La ratio de cette exception est d’éviter une double taxation illégale.
En effet, le législateur a considéré que lorsque l’avantage anormal ou
bénévole intervient pour déterminer la base imposable du bénéficiaire,
il ne peut être repris dans la base imposable de celui qui l’a supporté.
L’administration ne recourt jamais à cette disposition lorsque
l’avantage anormal ou bénévole a été octroyé à un bénéficiaire qui est
une société belge.
En effet, dans cette hypothèse, même si la dépense constitue un
avantage anormal ou bénévole, elle ne sera pas réincorporée dans la
base imposable de celui qui l’a consentie puisque, le bénéficiaire
étant une société belge, cette dépense est nécessairement intervenue
pour déterminer le revenu imposable de ce dernier.
Partant, en n’appliquant pas l’article 26, disposition prévue à cet
effet, mais en choisissant de recourir à l’article 49, l’administration
aboutit à la situation que le législateur a voulu éviter, soit une
double taxation tant dans le chef de celui qui a octroyé l’avantage que
dans celui qui en a bénéficié.
Si une entreprise belge consent un avantage anormal comme par exemple
des management fees excessifs et qu’il est taxé dans le chef du
bénéficiaire, la déductibilité de cet avantage doit être maintenue dans
son chef.
Le Tribunal de 1ère instance de Liège qui a considéré que
l’administration ne pouvait recourir à l’article 49 CIR dans pareille
situation mais bien à l’article 26 CIR.
Aux termes d’une longue et très motivée démonstration, le Tribunal de
1ère instance de Liège a, dans un jugement du 11 octobre 2004,
considéré que l’approche ‘exclusiviste’ de l’administration fiscale
devait être rejetée. Selon le Tribunal, le Code des Impôts sur les
Revenus ne peut être envisagé que de manière globale et doit être
considéré comme un tout qui se veut cohérent.
Dans la mesure où une disposition est prévue par le Code (soit
l’article 26) qui vise la situation où une « libéralité » est consentie
par une entreprise au profit d’une autre, seule cette mesure est
applicable lorsque cette hypothèse est rencontrée.
Ce n’est pas parce que les articles 26 et 49 ne se situeraient pas dans
la même section du Code que ceux-ci ne sont pas liés entre eux. Au
contraire, l’administration fiscale doit tenir compte des liens
existant entre les différentes dispositions du CIR.
Il en va a fortiori de la sorte selon le Tribunal puisque l’article 26 est lié à l’article 49.
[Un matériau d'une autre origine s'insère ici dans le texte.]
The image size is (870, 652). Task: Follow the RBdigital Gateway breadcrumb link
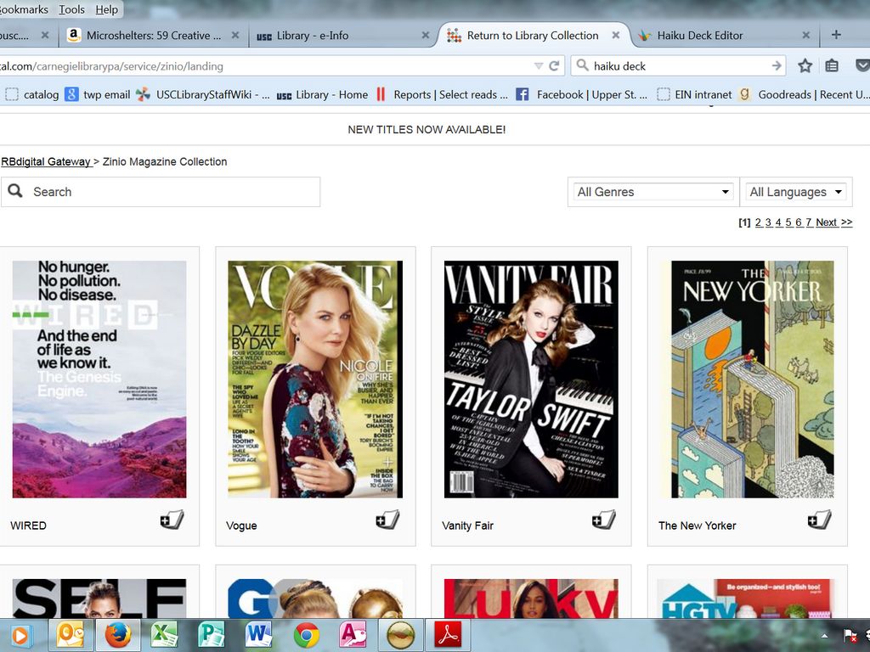click(x=45, y=161)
L’article 26 débute en effet en ces termes : « sous réserve de l’article 54 ».
Cette dernière disposition, relative à la déduction de frais professionnels, se situe dans la même section que l’article 49.
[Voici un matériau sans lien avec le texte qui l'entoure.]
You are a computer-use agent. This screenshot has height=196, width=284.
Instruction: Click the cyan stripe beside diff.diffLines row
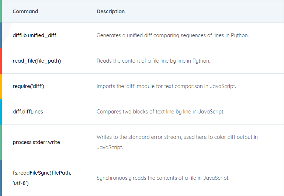coord(1,112)
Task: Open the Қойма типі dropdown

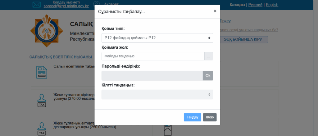Action: [x=157, y=38]
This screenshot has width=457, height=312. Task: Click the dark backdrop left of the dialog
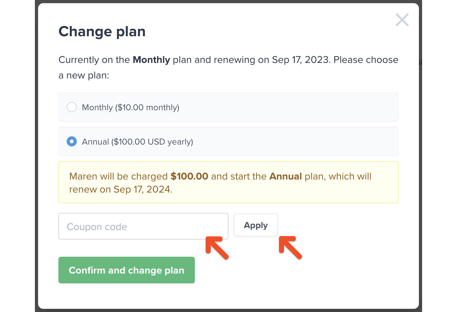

Le Tribunal de 1ère instance de Liège en a conclu que l’article 26 doit
être préféré lorsque l’hypothèse visée est rencontrée et que
l’administration ne peut recourir à l’article 49 du CIR à moins de
violer le Code des Impôts sur les Revenus.
En conclusion, l’administration doit respecter la hiérarchie existante
entre les normes du Code. Le fisc ne peut nier celle-ci en justifiant
une taxation - sur base d’une disposition - que le Code a par ailleurs
voulu éviter.
Ces décisions doivent évidemment être favorablement accueillies. Si une
entreprise concède un avantage anormal ou bénévole (dépense supportée
sans réelle contrepartie), seul l’article 26 du Code des Impôts sur les
Revenus est applicable.
Cet avantage pourra dès lors être réincorporé dans son bénéfice
imposable sauf s’il est également intervenu pour déterminer le revenu
imposable du bénéficiaire (ce qui sera nécessairement le cas lorsqu’il
s’agit d’une société belge). L’administration doit se référer à
l’article adéquat du Code même si cela l’empêche de taxer deux fois.